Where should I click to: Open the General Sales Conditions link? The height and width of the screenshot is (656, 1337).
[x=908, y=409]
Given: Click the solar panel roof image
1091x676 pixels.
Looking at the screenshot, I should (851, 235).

========================================================================

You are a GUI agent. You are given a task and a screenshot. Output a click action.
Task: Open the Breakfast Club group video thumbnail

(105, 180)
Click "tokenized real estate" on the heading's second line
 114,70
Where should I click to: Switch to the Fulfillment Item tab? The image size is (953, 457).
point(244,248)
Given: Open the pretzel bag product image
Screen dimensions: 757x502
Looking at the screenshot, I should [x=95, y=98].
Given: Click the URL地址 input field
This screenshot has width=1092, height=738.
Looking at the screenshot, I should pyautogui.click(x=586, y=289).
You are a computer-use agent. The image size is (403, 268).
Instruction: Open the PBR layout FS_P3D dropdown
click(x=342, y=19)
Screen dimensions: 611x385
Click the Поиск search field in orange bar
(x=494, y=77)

========================================================================

Work item:
Where a line above contains the word "agent", copy that line.

Answer area:
You are a GUI agent. You are given a task and a screenshot. Output a click action.
You are a computer-use agent. The image size is (403, 268).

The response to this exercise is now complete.